Monday, April 26, 2010

What followers want from Leaders

I'm also reading "Strengths Based Leadership" by Tom Rath and Barry Conchie.  This is one of several books published by the same Gallup organization famous for it's Gallup Polls and Surveys.  What I like about these books is that they base their recommendations on exhaustive, objective research.  Most business books develop theories based on more limited experiences and on speculation.  These other books MIGHT be right, but I like the way the Gallup books are built on empirical data.

What I've read in the book that has had the biggest impact on me is its findings on what FOLLOWERS want.  To evaluate what makes a good people, they did a survey of 10,000 people who FOLLOW leaders.  The survey was simple.  First they asked if the person ever had a leader who made a positive impact on their life.  Then they asked them to list four words describing what the leader provided for them.  This was "fill in the blank", not multiple choice, lest they bias the responses.

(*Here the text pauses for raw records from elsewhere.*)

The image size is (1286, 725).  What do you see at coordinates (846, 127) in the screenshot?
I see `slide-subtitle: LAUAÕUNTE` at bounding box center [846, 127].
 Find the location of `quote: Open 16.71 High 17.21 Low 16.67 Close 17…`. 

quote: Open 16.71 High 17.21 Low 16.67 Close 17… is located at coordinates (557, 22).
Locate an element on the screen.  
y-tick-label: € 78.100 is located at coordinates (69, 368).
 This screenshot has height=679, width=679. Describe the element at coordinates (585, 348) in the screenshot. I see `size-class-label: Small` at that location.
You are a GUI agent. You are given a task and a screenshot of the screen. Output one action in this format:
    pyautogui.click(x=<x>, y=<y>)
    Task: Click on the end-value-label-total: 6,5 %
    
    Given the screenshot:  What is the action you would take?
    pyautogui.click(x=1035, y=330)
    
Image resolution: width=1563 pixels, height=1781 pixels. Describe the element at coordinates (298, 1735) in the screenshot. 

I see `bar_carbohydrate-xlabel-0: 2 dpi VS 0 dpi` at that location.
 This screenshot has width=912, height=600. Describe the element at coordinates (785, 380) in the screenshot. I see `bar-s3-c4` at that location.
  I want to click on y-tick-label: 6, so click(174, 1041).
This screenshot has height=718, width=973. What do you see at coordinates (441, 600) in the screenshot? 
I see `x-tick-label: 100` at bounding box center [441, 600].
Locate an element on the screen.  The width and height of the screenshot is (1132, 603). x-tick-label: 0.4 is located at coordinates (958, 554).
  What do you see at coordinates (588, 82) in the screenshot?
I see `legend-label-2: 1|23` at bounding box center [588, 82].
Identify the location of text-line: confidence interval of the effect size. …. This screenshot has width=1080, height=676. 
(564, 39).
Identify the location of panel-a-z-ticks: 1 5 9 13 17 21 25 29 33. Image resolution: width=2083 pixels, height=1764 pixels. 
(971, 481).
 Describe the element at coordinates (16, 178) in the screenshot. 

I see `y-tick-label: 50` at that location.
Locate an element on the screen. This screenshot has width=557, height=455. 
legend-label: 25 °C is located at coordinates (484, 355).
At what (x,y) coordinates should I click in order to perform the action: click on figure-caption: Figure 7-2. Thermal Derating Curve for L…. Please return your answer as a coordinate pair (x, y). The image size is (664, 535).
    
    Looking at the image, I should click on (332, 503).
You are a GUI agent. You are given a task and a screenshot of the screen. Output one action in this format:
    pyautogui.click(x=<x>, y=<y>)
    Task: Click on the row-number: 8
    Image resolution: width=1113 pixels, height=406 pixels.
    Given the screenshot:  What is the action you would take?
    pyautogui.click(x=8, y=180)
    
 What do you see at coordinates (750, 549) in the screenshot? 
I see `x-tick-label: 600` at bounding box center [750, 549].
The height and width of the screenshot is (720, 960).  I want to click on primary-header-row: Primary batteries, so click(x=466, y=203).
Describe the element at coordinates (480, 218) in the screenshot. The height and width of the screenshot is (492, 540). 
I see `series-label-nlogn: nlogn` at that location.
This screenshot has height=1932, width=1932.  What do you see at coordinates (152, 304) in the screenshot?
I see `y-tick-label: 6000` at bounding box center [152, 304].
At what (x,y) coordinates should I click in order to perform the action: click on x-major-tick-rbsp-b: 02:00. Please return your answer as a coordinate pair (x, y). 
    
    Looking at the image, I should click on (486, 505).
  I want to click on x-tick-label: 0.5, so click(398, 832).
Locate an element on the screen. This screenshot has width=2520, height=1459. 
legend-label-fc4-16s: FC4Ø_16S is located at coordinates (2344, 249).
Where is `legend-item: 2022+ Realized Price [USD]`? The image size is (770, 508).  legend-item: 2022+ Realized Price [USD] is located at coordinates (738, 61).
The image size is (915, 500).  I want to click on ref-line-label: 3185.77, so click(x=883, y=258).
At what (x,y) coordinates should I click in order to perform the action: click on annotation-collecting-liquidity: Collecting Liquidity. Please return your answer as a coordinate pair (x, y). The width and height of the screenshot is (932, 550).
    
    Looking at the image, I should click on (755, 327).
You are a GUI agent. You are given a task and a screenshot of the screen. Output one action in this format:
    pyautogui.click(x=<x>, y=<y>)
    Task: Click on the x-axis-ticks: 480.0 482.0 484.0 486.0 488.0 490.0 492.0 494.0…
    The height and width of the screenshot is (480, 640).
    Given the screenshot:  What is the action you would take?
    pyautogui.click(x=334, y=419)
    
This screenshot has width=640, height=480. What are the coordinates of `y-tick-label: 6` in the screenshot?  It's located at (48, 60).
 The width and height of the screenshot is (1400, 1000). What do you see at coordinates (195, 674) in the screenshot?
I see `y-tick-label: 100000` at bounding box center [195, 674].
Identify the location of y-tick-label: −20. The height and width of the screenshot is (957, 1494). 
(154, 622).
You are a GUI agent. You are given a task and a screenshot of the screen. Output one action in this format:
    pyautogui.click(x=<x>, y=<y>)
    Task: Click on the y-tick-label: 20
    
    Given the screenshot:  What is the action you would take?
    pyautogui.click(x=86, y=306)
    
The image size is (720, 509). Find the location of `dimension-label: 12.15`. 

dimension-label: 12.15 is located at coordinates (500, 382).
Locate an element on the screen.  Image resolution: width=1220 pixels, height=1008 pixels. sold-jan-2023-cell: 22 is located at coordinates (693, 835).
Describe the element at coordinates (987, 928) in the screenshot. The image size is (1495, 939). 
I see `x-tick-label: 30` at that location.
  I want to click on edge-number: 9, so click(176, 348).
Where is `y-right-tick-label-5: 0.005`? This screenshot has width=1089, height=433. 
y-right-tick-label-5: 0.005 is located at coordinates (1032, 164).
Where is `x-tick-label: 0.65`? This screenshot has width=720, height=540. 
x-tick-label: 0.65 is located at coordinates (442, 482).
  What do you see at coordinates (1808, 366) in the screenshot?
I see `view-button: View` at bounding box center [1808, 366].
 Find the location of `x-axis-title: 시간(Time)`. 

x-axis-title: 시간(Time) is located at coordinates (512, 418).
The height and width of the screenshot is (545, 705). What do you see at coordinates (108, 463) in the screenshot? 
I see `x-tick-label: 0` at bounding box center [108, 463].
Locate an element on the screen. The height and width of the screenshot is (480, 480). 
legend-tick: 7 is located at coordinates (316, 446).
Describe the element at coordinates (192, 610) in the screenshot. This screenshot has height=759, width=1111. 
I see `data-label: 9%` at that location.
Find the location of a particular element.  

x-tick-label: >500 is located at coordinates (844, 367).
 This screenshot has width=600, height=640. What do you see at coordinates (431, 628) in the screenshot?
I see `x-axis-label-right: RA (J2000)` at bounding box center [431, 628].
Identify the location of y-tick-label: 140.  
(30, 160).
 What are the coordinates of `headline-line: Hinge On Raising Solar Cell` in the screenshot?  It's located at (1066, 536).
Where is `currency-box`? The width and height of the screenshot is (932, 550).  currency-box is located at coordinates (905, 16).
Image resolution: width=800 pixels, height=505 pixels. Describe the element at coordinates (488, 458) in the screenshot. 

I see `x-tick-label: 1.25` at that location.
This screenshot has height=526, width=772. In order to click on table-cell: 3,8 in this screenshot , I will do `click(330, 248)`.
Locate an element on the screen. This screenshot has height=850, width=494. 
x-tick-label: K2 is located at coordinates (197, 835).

The Gallup folks looked for the most common themes and came up with these four:

  • Trust (as in the leader was someone who the follower trusted, someone with integrity and honesty who they could depend on)
  • Compassion (the follower felt that the leader cared about them personally)
  • Stability (the follower felt safe with the leader because the leader was making sure the organization was stable and that the work environment had some continuity rather than constant change for the sake of change)
  • Hope (the follower felt that the leader was guiding them toward a better future)
These themes seem to explain which of the teams that I lead are going well and which teams have few people showing up to any conference calls.  For one information systems team that is going well, I've had lots of opportunities to welcome conflicting opinions and adjust based on input (trust), to spend quality one-on-one time addressing individual concerns (compassion), to show that I can gain alignment with leadership at all 5 sites so that our initial proposals don't get reworked during rollout (stability), and to define a couple of big improvements in systems that everyone is excited about (hope).  In the calls that have had poor participation and low ownership, above all, I've failed to meet many deadlines due to conflicting priorities (loss of trust) and  the changes in timing and priorities probably have affected confidence in future of the project (lack of stability).  It isn't too late to address these issues, but it helps to get clear on their priority.